◆ **Work instructions**:
Entries follow. Set all of them down as they stand.

Collected data
■ ■ ■

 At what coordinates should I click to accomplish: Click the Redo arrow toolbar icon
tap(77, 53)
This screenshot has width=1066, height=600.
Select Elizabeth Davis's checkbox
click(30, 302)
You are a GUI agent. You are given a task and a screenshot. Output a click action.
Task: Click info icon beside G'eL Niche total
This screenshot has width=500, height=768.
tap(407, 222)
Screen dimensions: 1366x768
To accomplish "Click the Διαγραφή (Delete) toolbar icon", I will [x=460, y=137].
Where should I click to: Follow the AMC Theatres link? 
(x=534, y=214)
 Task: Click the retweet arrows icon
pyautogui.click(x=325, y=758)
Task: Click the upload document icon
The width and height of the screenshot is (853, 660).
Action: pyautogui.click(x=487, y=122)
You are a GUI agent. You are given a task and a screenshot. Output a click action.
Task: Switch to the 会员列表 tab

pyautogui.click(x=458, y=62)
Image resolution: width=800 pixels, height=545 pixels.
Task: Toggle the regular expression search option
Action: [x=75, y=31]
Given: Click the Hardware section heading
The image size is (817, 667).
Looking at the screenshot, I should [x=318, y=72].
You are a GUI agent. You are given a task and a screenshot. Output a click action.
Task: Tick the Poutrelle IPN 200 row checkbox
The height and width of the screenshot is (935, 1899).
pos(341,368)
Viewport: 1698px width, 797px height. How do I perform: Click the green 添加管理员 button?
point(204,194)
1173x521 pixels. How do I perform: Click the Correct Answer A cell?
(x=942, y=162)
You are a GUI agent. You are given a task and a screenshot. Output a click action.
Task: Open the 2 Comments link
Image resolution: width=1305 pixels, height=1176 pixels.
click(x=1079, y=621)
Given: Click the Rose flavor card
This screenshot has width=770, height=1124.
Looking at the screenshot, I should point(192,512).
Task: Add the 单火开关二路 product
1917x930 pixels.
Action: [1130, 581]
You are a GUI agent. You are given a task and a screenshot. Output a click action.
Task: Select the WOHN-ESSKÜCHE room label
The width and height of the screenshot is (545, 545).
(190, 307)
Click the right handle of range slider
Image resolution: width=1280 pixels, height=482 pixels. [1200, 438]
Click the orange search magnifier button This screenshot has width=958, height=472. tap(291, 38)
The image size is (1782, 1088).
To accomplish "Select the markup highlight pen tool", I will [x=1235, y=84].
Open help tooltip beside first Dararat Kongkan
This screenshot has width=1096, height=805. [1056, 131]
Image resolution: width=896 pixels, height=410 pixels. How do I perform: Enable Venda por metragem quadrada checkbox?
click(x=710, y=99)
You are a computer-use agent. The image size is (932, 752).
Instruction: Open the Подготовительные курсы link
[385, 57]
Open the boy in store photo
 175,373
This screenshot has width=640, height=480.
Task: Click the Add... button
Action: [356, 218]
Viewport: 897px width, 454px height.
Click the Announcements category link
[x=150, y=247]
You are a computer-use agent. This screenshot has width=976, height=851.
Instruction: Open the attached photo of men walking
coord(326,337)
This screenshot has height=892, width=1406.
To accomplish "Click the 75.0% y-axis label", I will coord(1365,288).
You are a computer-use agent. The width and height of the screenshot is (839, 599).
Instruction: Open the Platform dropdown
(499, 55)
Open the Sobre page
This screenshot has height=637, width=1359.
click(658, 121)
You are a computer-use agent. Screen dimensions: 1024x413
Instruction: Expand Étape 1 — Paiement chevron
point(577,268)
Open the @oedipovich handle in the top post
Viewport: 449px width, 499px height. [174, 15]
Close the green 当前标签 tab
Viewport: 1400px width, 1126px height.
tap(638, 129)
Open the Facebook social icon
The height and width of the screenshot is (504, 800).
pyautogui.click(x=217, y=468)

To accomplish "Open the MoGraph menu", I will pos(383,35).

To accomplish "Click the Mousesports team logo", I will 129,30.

■ ■ ■

◆ **Written response**:
 At what coordinates should I click to accomplish: Click the Redo arrow toolbar icon
tap(77, 53)
This screenshot has width=1066, height=600.
Select Elizabeth Davis's checkbox
click(30, 302)
You are a GUI agent. You are given a task and a screenshot. Output a click action.
Task: Click info icon beside G'eL Niche total
This screenshot has width=500, height=768.
tap(407, 222)
Screen dimensions: 1366x768
To accomplish "Click the Διαγραφή (Delete) toolbar icon", I will [x=460, y=137].
Where should I click to: Follow the AMC Theatres link? 
(x=534, y=214)
 Task: Click the retweet arrows icon
pyautogui.click(x=325, y=758)
Task: Click the upload document icon
The width and height of the screenshot is (853, 660).
Action: pyautogui.click(x=487, y=122)
You are a GUI agent. You are given a task and a screenshot. Output a click action.
Task: Switch to the 会员列表 tab

pyautogui.click(x=458, y=62)
Image resolution: width=800 pixels, height=545 pixels.
Task: Toggle the regular expression search option
Action: [x=75, y=31]
Given: Click the Hardware section heading
The image size is (817, 667).
Looking at the screenshot, I should [x=318, y=72].
You are a GUI agent. You are given a task and a screenshot. Output a click action.
Task: Tick the Poutrelle IPN 200 row checkbox
The height and width of the screenshot is (935, 1899).
pos(341,368)
Viewport: 1698px width, 797px height. How do I perform: Click the green 添加管理员 button?
point(204,194)
1173x521 pixels. How do I perform: Click the Correct Answer A cell?
(x=942, y=162)
You are a GUI agent. You are given a task and a screenshot. Output a click action.
Task: Open the 2 Comments link
Image resolution: width=1305 pixels, height=1176 pixels.
click(x=1079, y=621)
Given: Click the Rose flavor card
This screenshot has width=770, height=1124.
Looking at the screenshot, I should point(192,512).
Task: Add the 单火开关二路 product
1917x930 pixels.
Action: [1130, 581]
You are a GUI agent. You are given a task and a screenshot. Output a click action.
Task: Select the WOHN-ESSKÜCHE room label
The width and height of the screenshot is (545, 545).
(190, 307)
Click the right handle of range slider
Image resolution: width=1280 pixels, height=482 pixels. [1200, 438]
Click the orange search magnifier button This screenshot has width=958, height=472. tap(291, 38)
The image size is (1782, 1088).
To accomplish "Select the markup highlight pen tool", I will [x=1235, y=84].
Open help tooltip beside first Dararat Kongkan
This screenshot has width=1096, height=805. [1056, 131]
Image resolution: width=896 pixels, height=410 pixels. How do I perform: Enable Venda por metragem quadrada checkbox?
click(x=710, y=99)
You are a computer-use agent. The image size is (932, 752).
Instruction: Open the Подготовительные курсы link
[385, 57]
Open the boy in store photo
 175,373
This screenshot has width=640, height=480.
Task: Click the Add... button
Action: [356, 218]
Viewport: 897px width, 454px height.
Click the Announcements category link
[x=150, y=247]
You are a computer-use agent. This screenshot has width=976, height=851.
Instruction: Open the attached photo of men walking
coord(326,337)
This screenshot has height=892, width=1406.
To accomplish "Click the 75.0% y-axis label", I will coord(1365,288).
You are a computer-use agent. The width and height of the screenshot is (839, 599).
Instruction: Open the Platform dropdown
(499, 55)
Open the Sobre page
This screenshot has height=637, width=1359.
click(658, 121)
You are a computer-use agent. Screen dimensions: 1024x413
Instruction: Expand Étape 1 — Paiement chevron
point(577,268)
Open the @oedipovich handle in the top post
Viewport: 449px width, 499px height. [174, 15]
Close the green 当前标签 tab
Viewport: 1400px width, 1126px height.
tap(638, 129)
Open the Facebook social icon
The height and width of the screenshot is (504, 800).
pyautogui.click(x=217, y=468)

To accomplish "Open the MoGraph menu", I will pos(383,35).

To accomplish "Click the Mousesports team logo", I will 129,30.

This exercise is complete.